**Short exercise**
Express every line of the data below as a JSON list of strings, one string per line, with blank lines left out. Leave the pictures out of the answer.

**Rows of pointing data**

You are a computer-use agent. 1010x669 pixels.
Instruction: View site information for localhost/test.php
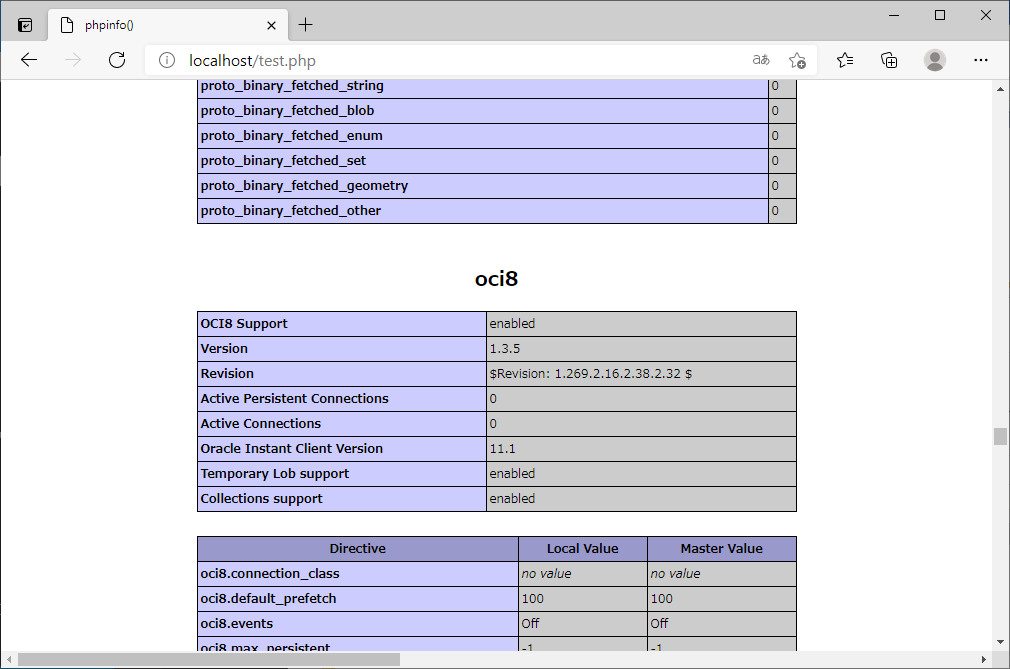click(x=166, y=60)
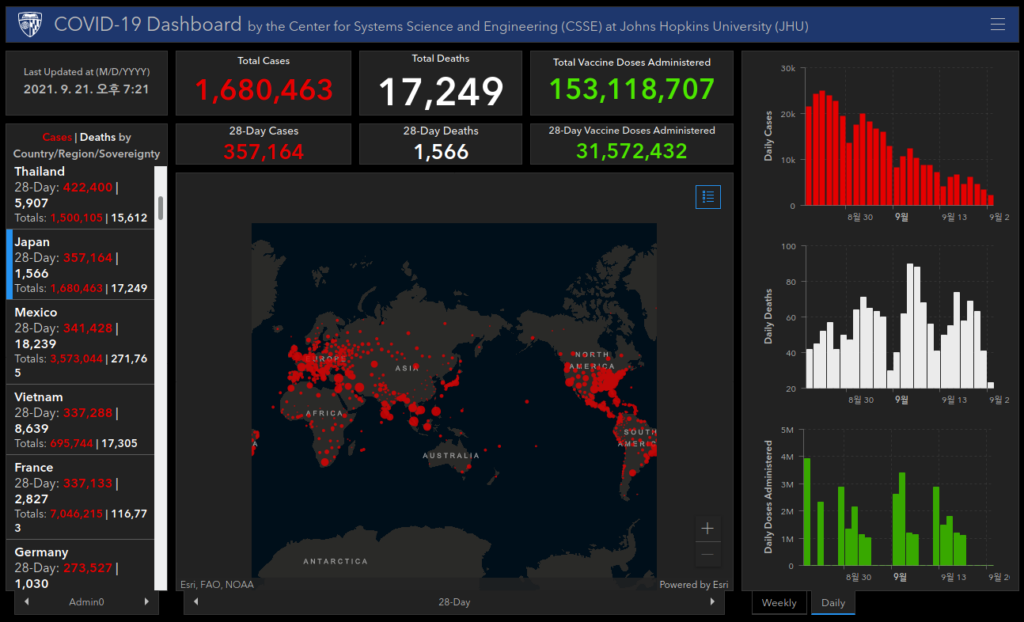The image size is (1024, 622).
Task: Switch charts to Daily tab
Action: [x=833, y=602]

**Output of the task**
[
  "You are a computer-use agent. 1010x669 pixels.",
  "Instruction: View site information for localhost/test.php",
  "click(x=166, y=60)",
  "The image size is (1024, 622).",
  "Task: Switch charts to Daily tab",
  "Action: [x=833, y=602]"
]